New Balance Plays Patriotism Card in New Marketing Push
NEW YORK (AdAge.com) -- The "Made in America" claim is one that's traditionally attracted little interest from American consumers accustomed to purchasing items produced in distant lands. But with unemployment on the rise and the bankruptcy of manufacturing icons General Motors and Chrysler, New Balance is banking on a shift in consumer awareness of and preference for American-made goods.
The athletic-shoe company is launching a national campaign touting its domestic manufacturing and highlighting the fact that each year a quarter of its total athletic-footwear production is either made or assembled in the U.S. The timing could be advantageous, given that increasing U.S. manufacturing job losses are grabbing headlines. In May the number of manufacturing positions lost accelerated to 156,000, compared with April's loss of 154,000, even as the overall number of jobs lost slowed, according to the U.S. Department of Labor.

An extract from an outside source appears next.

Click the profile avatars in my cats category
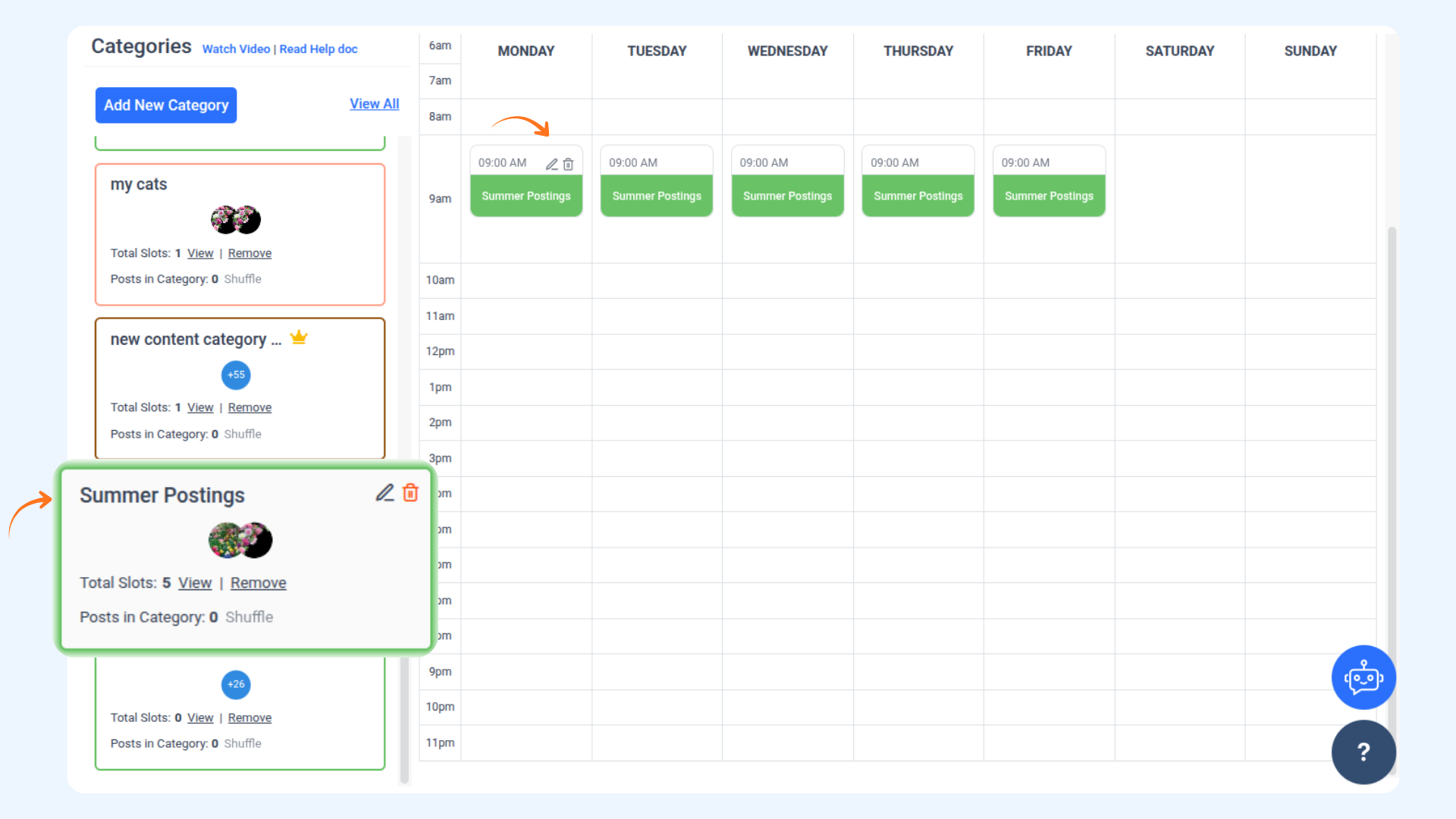236,220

New Balance does run the risk that consumers will view the campaign as disingenuous. After all, 75% of the company's footwear is produced outside the U.S., although that compares with 100% for most other U.S. footwear companies. And eagle-eyed consumers will note some New Balance products are labeled "Made in America," while others are tagged "Assembled in America." New Balance said the bottom line is that its U.S. operations allow for 1,300 manufacturing jobs in Maine and Massachusetts. Globally, the company employs about 4,000 people.
Consumer trend experts say the made-in-America tack could touch a positive nerve with the public. Not only are Americans reeling from job losses, they are also feeling sensitive about American heritage, given the number of iconic American companies that have become shells of their former selves. To that end, New Balance's ability to promote itself as the only athletic-footwear manufacturer making shoes in the U.S. could go over very well.

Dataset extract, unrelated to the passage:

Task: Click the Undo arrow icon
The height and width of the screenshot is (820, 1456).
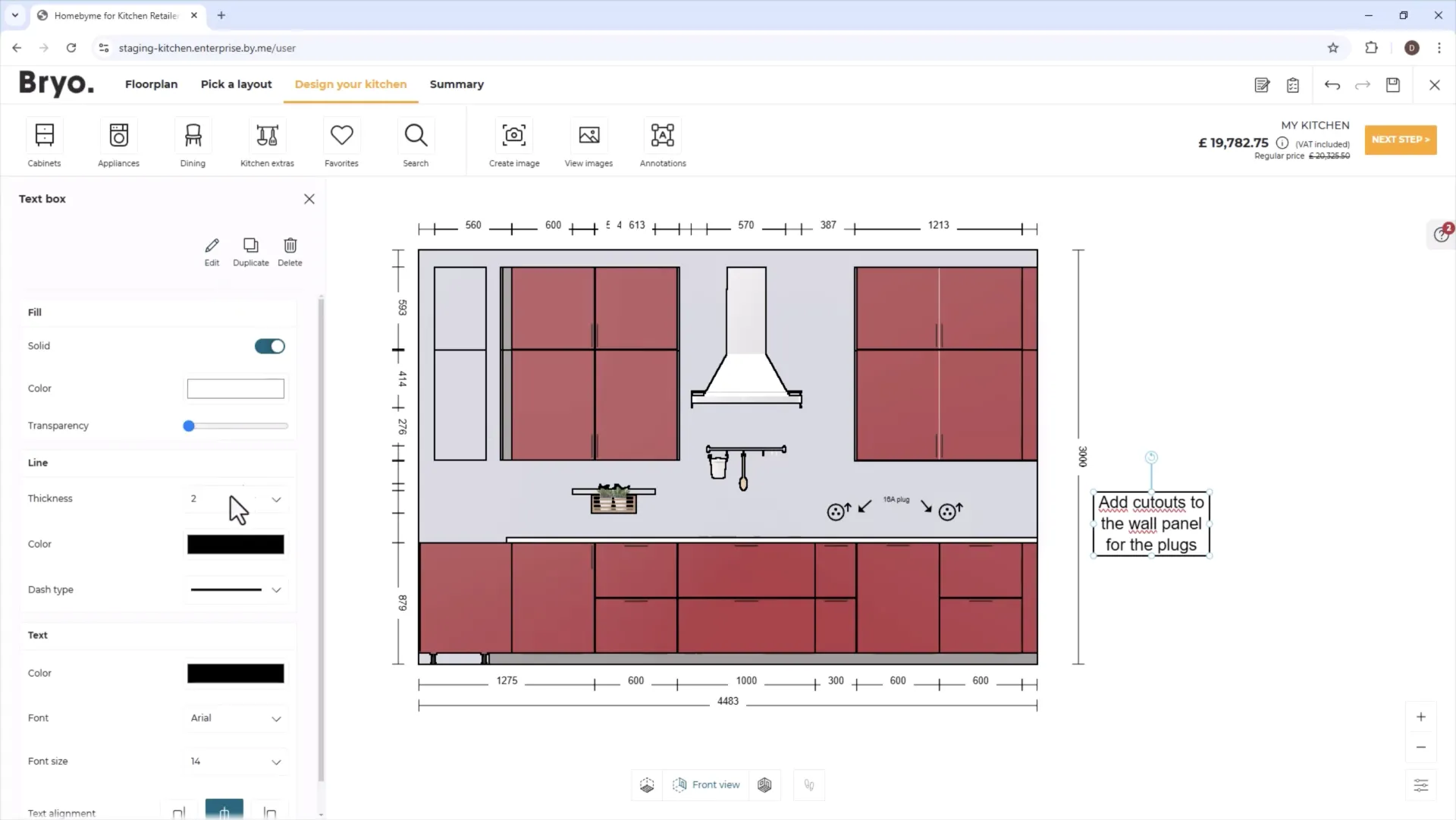Action: click(x=1332, y=85)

"There's a lot of fear as well as negative anticipation that America's best days are behind it," said Rob Kozinets, an anthropologist and professor of marketing at York University's Schulich School of Business. "There's a heritage thing that kicks in too, which is all about the good old days." Mr. Kozinets said consumers are shifting their priorities, as evidenced by the rise of organic food and the locavore movement. "There's a big shift we're starting to already see," he said. "People are becoming more concerned about production, not just consumption. It's interesting to see it showing up in advertising."

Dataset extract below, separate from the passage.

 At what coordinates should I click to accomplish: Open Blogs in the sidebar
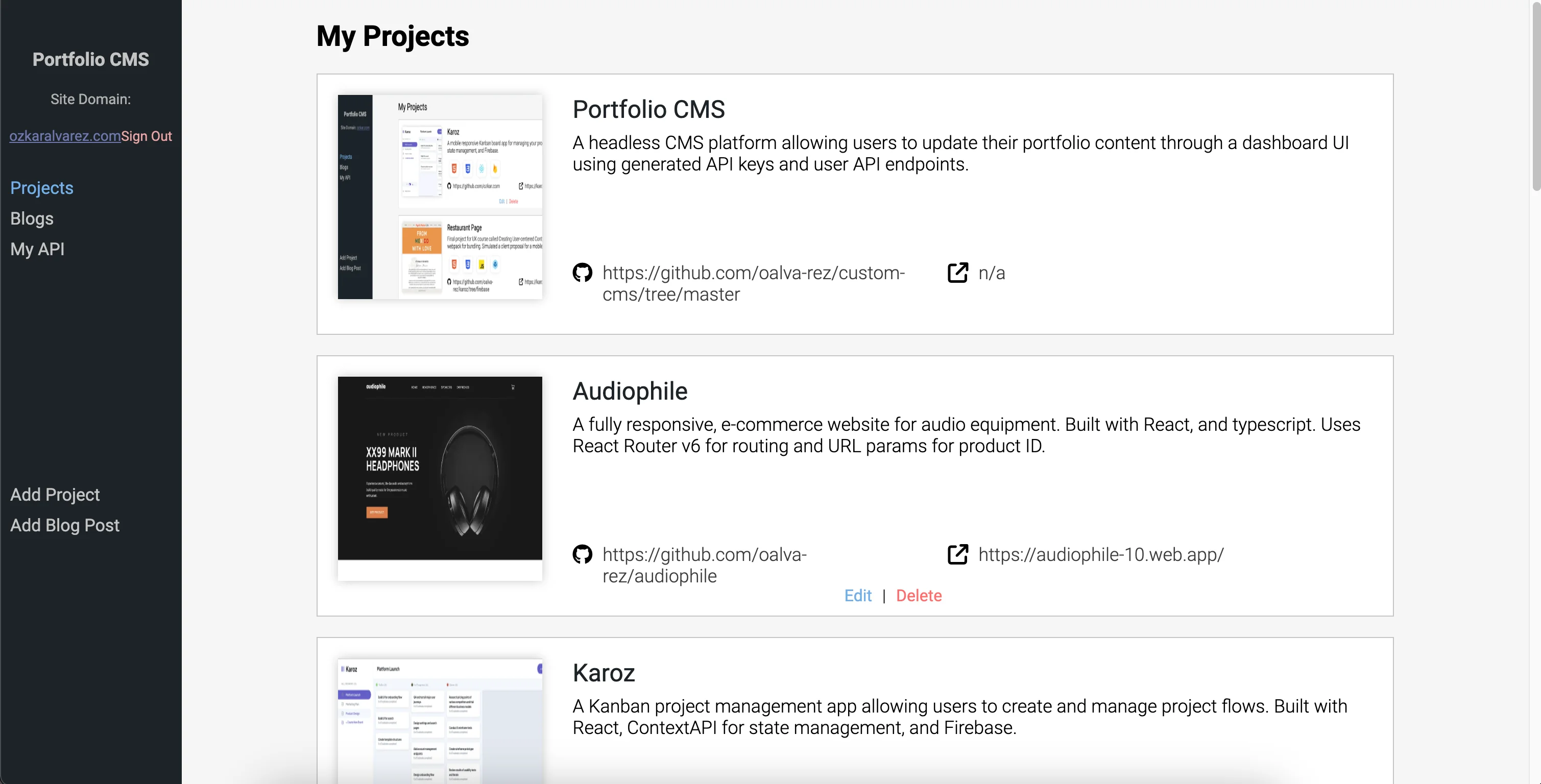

After all, other athletic brands such as Nike and Adidas have cultivated their brands largely with images of athletes and hip tastemakers, not factory floors and workers.
The New Balance campaign that launches this week includes an online documentary, as well as print, radio and online ads. The documentary highlights the town of Skowhegan, Maine, home to one of New Balance's five U.S. manufacturing facilities. Interviews with workers are interspersed with images of small-town life, a baseball game, a diner and images of the factory. Digital Kitchen produced the documentary, while Almighty, Boston, handled the digital-marketing plan. BBDO, New York, created the print ads; Conover Tuttle Pace, Boston, produced the radio ads.
Jamie Gordon, director of knowledge and insight at Trend Influence, said she expects the campaign to resonate with consumers, given a broad desire for messages that are authentic and optimistic. "American consumers are feeling a sense of unity, affirmed by the ability to pull ourselves up by our bootstraps," Ms. Gordon said. "It's great to see New Balance, as an American brand, embracing their American equity and helping the American consumer to be more optimistic and see a better, brighter future."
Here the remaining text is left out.